(Saved data entries)
● ● ● ● ● ● ●
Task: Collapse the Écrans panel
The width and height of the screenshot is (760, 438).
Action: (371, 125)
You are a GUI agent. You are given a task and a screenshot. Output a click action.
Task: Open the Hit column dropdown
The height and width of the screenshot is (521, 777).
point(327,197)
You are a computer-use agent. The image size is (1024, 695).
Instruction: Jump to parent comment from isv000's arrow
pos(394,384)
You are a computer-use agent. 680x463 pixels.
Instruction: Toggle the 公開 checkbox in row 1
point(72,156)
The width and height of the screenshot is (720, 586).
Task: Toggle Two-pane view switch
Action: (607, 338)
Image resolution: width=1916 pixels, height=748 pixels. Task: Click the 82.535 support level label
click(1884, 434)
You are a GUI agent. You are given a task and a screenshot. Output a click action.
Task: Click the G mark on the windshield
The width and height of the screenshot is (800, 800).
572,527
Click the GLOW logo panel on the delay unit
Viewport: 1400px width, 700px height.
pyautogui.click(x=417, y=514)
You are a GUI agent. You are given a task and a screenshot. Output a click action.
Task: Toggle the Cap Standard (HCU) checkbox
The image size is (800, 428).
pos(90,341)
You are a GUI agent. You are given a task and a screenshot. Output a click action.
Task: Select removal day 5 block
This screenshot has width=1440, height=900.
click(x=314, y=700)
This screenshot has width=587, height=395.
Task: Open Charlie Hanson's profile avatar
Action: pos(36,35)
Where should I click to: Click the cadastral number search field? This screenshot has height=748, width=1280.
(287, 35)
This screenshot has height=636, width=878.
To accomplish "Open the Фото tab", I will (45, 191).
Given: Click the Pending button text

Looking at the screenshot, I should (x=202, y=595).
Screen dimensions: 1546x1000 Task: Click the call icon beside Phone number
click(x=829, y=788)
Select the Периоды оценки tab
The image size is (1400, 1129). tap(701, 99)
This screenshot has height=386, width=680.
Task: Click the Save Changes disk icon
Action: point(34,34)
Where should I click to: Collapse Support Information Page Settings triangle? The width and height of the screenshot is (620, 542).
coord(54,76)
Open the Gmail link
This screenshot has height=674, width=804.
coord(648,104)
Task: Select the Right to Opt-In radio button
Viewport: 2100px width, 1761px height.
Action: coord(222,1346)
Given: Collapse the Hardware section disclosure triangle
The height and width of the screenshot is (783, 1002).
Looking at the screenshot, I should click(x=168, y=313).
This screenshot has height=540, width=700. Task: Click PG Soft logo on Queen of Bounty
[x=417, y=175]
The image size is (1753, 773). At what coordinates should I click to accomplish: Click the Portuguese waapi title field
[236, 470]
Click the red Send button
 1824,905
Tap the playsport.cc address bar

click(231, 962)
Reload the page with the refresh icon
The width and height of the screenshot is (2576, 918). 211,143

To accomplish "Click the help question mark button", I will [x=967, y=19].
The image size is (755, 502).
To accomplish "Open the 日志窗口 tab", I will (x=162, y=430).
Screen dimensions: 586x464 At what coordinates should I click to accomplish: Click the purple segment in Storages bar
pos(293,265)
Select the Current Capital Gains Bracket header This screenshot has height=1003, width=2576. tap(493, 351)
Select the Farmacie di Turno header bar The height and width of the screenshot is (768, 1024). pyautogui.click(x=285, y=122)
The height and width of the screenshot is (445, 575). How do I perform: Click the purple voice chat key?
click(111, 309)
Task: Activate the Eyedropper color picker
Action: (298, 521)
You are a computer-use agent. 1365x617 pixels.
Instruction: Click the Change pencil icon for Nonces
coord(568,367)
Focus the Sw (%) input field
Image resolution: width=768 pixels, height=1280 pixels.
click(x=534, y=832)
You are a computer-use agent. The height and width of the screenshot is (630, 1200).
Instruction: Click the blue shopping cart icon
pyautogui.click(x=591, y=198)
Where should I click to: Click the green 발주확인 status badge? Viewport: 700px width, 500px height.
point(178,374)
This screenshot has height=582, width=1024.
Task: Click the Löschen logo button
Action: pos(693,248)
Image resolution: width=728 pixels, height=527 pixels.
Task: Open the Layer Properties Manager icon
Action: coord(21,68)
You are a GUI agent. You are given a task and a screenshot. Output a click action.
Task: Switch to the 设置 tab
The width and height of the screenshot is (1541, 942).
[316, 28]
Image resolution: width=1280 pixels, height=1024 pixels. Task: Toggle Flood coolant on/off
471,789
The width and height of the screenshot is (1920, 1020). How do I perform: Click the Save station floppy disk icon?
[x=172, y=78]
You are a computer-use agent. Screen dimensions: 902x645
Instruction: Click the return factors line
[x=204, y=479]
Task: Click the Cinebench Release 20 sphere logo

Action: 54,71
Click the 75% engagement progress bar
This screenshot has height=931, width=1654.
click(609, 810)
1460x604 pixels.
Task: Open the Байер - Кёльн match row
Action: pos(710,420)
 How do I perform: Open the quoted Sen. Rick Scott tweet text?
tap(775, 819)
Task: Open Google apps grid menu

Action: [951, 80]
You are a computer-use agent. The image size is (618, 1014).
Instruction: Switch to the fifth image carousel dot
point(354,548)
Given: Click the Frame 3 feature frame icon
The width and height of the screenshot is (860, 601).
● ● ● ● ● ● ●
### PROBLEM DESCRIPTION
Find the lines above that include the string "mark" and copy them.

### EXERCISE RESPONSE
Task: Click the G mark on the windshield
To accomplish "Click the help question mark button", I will [x=967, y=19].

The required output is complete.